Ariège : Une femme meurt ligotée et asphyxiée chez elle pour 3000 euros, 2 hommes mis en examen et écroués


Illustration. (Adobe Stock)

La victime âgée de 59 ans avait été retrouvée dans un état critique par l’une de ses filles avant de décéder peu après. Dans cette affaire, deux hommes ont pu être identifiés par les gendarmes avant d’être mis en examen et écroués.


Marie Curpanen avait 59 ans lorsqu’elle est morte asphyxiée dans son appartement, à Saint-Girons (Ariège) le 3 janvier dernier. L’enquête menée par les gendarmes de la section de recherches de Toulouse (Haute-Garonne) a permis de comprendre ce qui était arrivé à la quinquagénaire.

La victime se rendait chaque semaine au Pas-de-la-Case, en Andorre, pour acheter des cigarettes et ainsi alimenter un petit réseau de contrebande raconte Le Parisien. C’est de cette façon que cette mère de quatre enfants, ancienne prostituée, arrondissait ses fins de mois difficiles.

Ligotée et fermement bâillonnée

Ce vendredi 3 janvier, les deux mis en cause se sont présentés à la porte de Marie Curpanen, allée Pierre-Semard à Saint-Girons. Les deux frères de 41 et 48 ans qui sont issus de la communauté des gens du voyage venaient régulièrement acheter des cigarettes à la quinquagénaire, qui leur a ouvert sans méfiance. Une fois à l’intérieur du logement, les deux hommes l’ont ligotée et bâillonnée fermement avant de lui voler les 3000 euros qu’elle avait chez elle.

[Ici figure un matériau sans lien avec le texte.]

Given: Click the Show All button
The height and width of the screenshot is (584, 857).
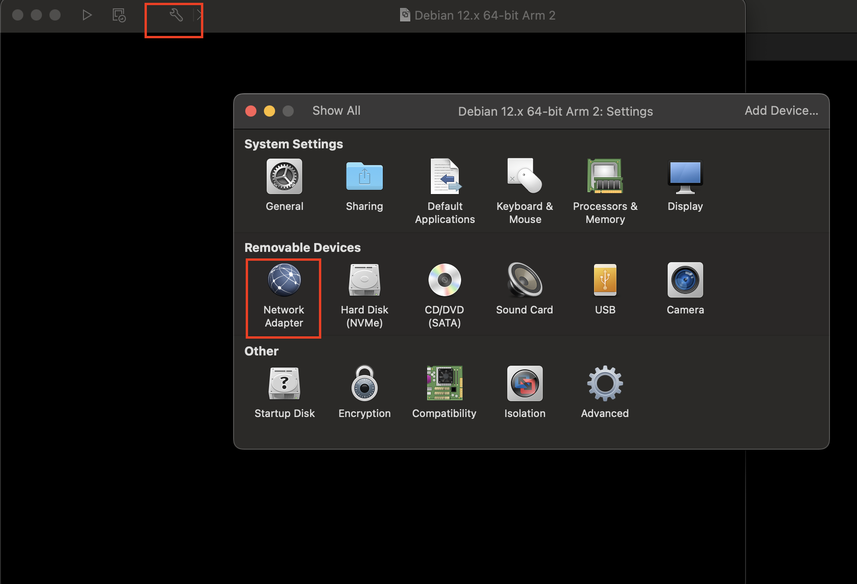Looking at the screenshot, I should click(336, 111).
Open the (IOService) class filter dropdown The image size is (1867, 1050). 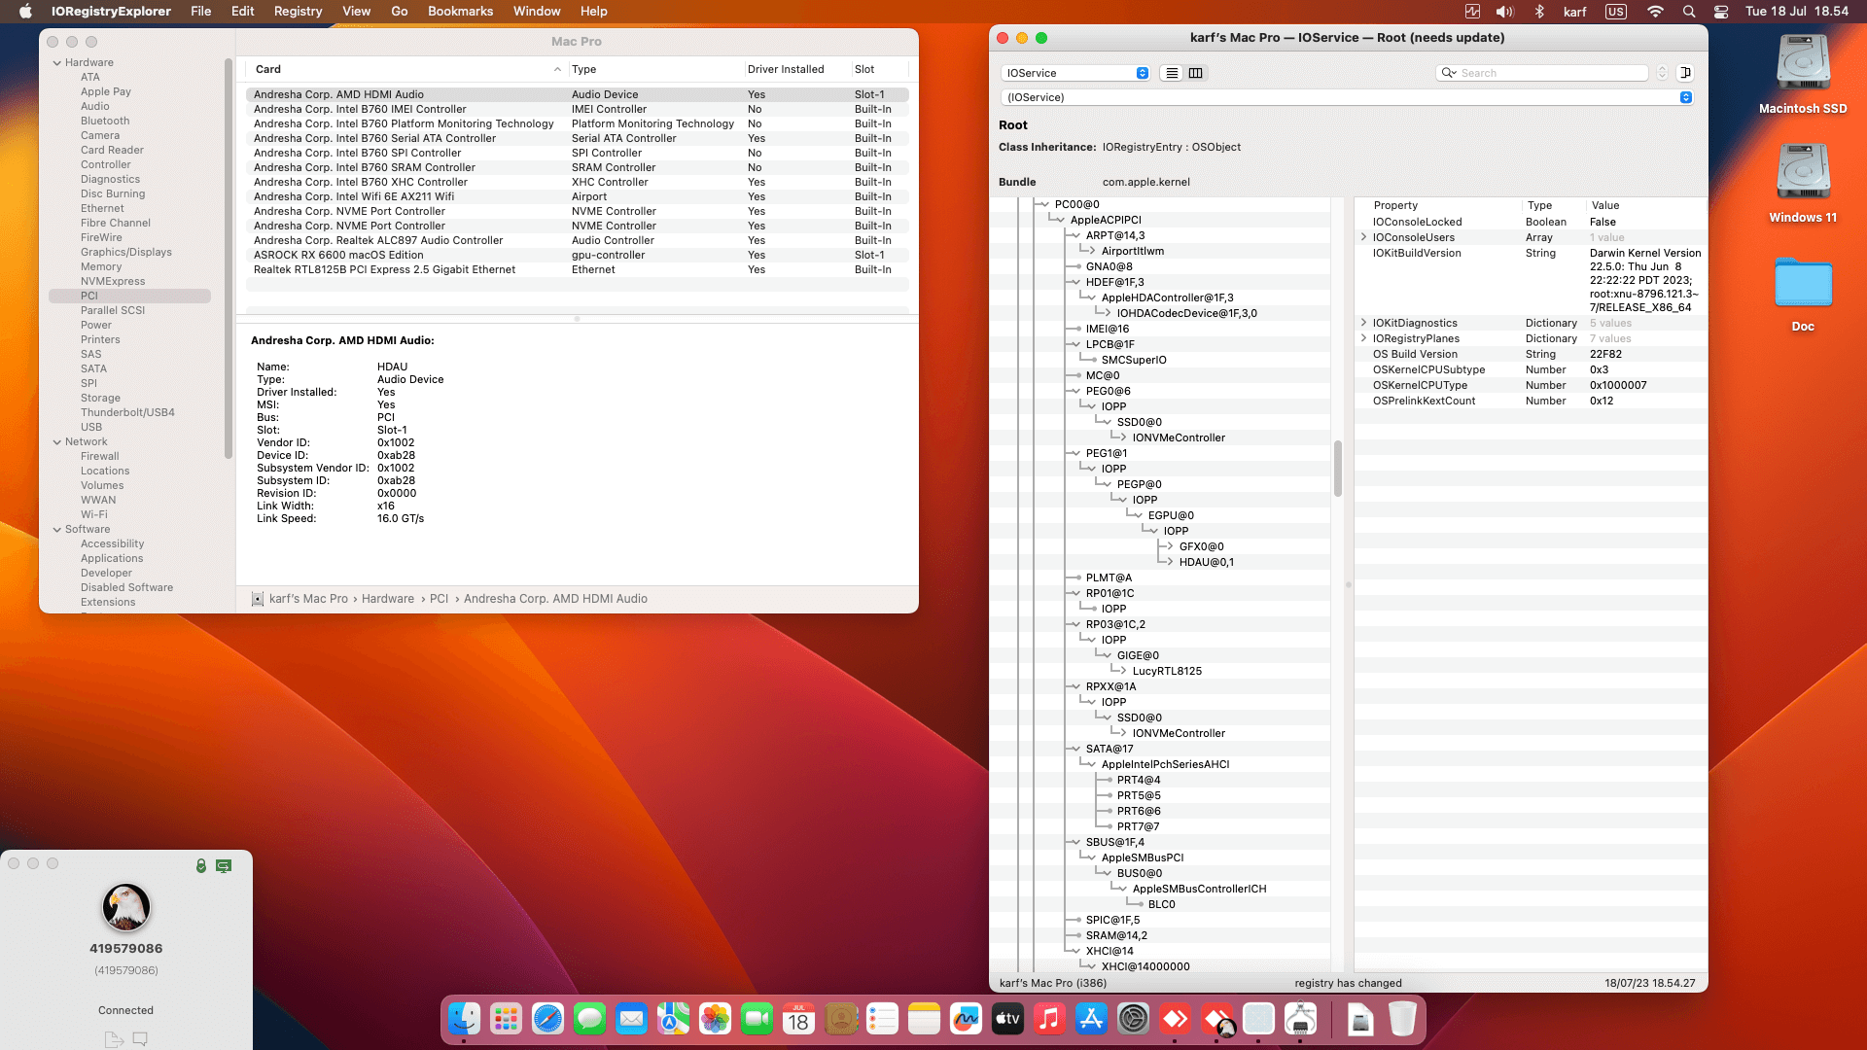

Ils ont ensuite pris la fuite et se sont rendus à Toulouse pour y acheter de la cocaïne. La mère de famille a été retrouvée dans la soirée par sa fille âgée de 20 ans avant de décéder peu après, suite à cette longue asphyxie.


Un ADN retrouvé sur la scène de crime

Les enquêteurs ont rapidement orienté leurs investigations sur la piste crapuleuse : le sac à main de la victime avait disparu et les témoignages des riverains ont montré que cette dernière avait souvent de l’argent liquide sur elle. De plus, les relevés et prélèvements effectués par les techniciens de la police scientifique ont permis d’isoler un ADN sur le ruban adhésif qui a servi à immobiliser la victime.

Cet ADN était déjà présent dans le Fichier national automatisé des empreintes génétiques (FNAEG), il s’agissait de celui d’un deux frères, connu pour être un toxicomane. Par la suite, les gendarmes ont réalisé un travail sur les vidéosurveillances, permettant d’identifier le second mis en cause dans la voiture, quelques minutes avant le drame explique le quotidien.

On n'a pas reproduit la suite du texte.